The Haskell way (with type classes):

`(* f : c1 -> ... -> cn -> d g : b1 -> ... -> bm -> ci f .i g : c1 -> ... -> c(i-1) -> b1 -> ... -> bm -> ci+1 -> ... -> cn -> d *) Class Compose (i : nat) (d c r : Type) : Type := compose : d -> c -> r. #[global] Instance Compose_S n c0 d c r `{Compose n d c r} : Compose (S n) (c0 -> d) c (c0 -> r) := fun f g x0 => compose (f x0) g. #[global] Instance Compose_0_c c0 d b c r `{Compose 0 (c0 -> d) c r} : Compose 0 (c0 -> d) (b -> c) (b -> r) := fun f g x0 => compose f (g x0). #[global] Instance Compose_0 d c : Compose 0 (c -> d) c d := fun f g => f g. Arguments compose : clear implicits. Arguments compose i {d c r _} _ _. Parameter c : nat -> Type.

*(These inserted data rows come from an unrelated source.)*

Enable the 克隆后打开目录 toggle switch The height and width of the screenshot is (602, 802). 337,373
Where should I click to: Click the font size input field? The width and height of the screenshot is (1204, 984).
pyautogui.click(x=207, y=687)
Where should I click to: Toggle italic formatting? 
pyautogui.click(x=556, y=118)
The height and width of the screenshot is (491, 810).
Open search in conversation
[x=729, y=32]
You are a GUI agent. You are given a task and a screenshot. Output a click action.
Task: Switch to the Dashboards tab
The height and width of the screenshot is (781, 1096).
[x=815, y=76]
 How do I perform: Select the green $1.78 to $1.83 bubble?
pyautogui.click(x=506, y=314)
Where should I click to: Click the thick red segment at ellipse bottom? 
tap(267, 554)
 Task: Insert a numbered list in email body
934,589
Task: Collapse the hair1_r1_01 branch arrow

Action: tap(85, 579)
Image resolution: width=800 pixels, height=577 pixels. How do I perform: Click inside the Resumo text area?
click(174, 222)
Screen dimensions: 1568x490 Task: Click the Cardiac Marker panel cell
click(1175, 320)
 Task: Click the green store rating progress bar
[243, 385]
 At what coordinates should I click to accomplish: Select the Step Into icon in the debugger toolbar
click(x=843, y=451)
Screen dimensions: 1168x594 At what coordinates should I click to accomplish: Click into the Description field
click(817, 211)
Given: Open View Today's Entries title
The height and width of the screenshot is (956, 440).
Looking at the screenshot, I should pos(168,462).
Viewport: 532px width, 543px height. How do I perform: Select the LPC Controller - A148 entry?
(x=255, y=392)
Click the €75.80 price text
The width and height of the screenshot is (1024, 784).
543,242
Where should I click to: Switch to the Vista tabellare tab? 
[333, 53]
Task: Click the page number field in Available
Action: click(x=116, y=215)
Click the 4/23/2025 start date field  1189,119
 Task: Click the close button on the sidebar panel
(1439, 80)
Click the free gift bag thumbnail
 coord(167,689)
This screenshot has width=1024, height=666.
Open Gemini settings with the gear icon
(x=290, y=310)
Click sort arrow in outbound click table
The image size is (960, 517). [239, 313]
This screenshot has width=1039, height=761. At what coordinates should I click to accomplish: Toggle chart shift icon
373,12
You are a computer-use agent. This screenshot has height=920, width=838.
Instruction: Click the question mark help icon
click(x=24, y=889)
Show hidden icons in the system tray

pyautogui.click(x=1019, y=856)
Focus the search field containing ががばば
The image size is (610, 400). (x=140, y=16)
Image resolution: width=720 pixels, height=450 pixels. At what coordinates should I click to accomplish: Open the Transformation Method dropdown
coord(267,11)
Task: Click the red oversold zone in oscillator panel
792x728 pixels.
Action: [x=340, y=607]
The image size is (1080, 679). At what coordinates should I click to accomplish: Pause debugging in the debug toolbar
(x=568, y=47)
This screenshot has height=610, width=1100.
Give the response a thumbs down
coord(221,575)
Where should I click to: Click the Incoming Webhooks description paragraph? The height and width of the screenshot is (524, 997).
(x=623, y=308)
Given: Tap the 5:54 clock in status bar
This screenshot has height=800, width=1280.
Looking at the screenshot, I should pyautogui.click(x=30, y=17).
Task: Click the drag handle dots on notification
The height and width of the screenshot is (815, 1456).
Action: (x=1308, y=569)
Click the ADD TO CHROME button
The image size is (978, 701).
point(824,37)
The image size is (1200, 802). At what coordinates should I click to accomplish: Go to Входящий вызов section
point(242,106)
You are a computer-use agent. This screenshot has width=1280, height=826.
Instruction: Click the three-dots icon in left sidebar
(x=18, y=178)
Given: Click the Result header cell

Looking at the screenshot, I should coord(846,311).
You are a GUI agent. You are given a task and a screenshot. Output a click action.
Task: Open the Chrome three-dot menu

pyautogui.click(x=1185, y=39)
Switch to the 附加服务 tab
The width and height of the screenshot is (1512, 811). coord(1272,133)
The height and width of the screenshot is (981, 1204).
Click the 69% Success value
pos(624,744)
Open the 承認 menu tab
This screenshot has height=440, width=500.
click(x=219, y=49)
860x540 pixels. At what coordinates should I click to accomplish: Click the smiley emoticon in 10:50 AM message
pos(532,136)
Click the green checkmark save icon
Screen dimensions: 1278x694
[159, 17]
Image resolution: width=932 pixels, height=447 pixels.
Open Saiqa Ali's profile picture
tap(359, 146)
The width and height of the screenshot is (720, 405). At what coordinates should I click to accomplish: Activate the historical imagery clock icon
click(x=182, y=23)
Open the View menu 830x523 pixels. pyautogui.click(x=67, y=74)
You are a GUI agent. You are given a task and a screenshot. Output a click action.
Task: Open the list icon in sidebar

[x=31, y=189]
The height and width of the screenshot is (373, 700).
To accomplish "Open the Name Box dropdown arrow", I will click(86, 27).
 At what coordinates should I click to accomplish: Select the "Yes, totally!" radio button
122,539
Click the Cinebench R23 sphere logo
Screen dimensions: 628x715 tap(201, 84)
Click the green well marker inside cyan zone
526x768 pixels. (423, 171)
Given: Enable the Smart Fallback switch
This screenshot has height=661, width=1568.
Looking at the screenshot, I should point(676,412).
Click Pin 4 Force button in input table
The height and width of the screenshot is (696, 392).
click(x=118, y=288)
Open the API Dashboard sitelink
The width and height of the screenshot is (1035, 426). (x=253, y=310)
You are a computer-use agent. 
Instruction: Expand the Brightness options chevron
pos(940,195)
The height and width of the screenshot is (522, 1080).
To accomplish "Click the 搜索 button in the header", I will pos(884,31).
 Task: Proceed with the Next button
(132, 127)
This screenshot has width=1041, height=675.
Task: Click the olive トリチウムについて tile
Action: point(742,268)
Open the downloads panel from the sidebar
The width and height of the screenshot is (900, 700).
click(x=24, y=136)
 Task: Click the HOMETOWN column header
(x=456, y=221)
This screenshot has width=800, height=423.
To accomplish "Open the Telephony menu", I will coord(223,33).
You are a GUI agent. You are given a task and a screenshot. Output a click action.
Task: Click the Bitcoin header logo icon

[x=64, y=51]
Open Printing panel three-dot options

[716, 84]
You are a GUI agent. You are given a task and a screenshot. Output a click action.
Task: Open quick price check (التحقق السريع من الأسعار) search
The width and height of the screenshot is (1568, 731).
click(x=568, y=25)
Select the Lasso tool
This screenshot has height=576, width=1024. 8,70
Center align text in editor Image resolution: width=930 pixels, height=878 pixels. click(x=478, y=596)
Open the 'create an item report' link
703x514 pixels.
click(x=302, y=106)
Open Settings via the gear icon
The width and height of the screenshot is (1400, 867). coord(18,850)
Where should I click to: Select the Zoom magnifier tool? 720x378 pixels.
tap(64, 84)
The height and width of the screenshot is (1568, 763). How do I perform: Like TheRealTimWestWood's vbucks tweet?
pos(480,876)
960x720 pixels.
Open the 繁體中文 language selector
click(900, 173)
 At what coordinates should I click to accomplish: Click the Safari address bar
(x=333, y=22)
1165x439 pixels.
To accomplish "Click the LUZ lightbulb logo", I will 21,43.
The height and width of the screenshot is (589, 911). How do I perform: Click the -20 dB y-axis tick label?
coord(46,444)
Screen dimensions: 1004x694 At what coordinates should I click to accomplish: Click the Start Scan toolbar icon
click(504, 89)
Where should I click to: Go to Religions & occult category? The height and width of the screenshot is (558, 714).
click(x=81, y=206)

Parameter b : nat -> Type. Parameter f : c 1 -> c 2 -> c 3 -> c 4 -> nat. Parameter g : b 1 -> b 2 -> b 3 -> c 2. Check compose 1 f g. (* compose 1 f g : c 1 -> b 1 -> b 2 -> b 3 -> c 3 -> c 4 -> nat *)`

Oh, wow. That is exactly what I wanted. Several of us were really struggling with this for a long time. Would you mind walking me through how this works? I am mathematician and not a functional programmer.

(deleted)

The idea is that the `Class`

declares a function with a very (overly) general signature `compose : d -> c -> r`

, and `Instance`

s define inference rules such that `Compose i d c r`

is derivable exactly when the type `d -> c -> r`

has a shape matching your desired `.i`

operator.

I was wondering: this is useful, but it does not implement \ring_i as a function of i, only concrete instances for the indexes needed in your program

Is this sufficient for @Zach Flores 's original request? That's not obvious...

Paolo Giarrusso said:

I was wondering: this is useful, but it does not implement \ring_i as a function of i, only concrete instances for the indexes needed in your program

I will say that it definitely seems a step in the right direction. I'm going to say this definitely seems to help, and going to see how sufficient it is. I'll keep everyone posted!

I have been curious if this can be made into something using inductive types. It's not hard to make a function that does this for types (this is just some list insertion), but we don't know how to do this without making some kind of crazy thing using heterogeneous lists. Even then, it's a mess of parameters and I haven't gone back and tried to create a concrete example.

Any thoughts on this would be really appreciated.

Li-yao said:

The idea is that the

`Class`

declares a function with a very (overly) general signature`compose : d -> c -> r`

, and`Instance`

s define inference rules such that`Compose i d c r`

is derivable exactly when the type`d -> c -> r`

has a shape matching your desired`.i`

operator.

Is there any way to do this without type classes?

Lucky for you, I've been practicing Agda. Note there is a slight simplification you can do, which removes the parameter n: use (ci+1 -> ... -> cn -> d) as d. In hindsight, this simplification probably allows this implementation to be rewritten with lists instead of vectors.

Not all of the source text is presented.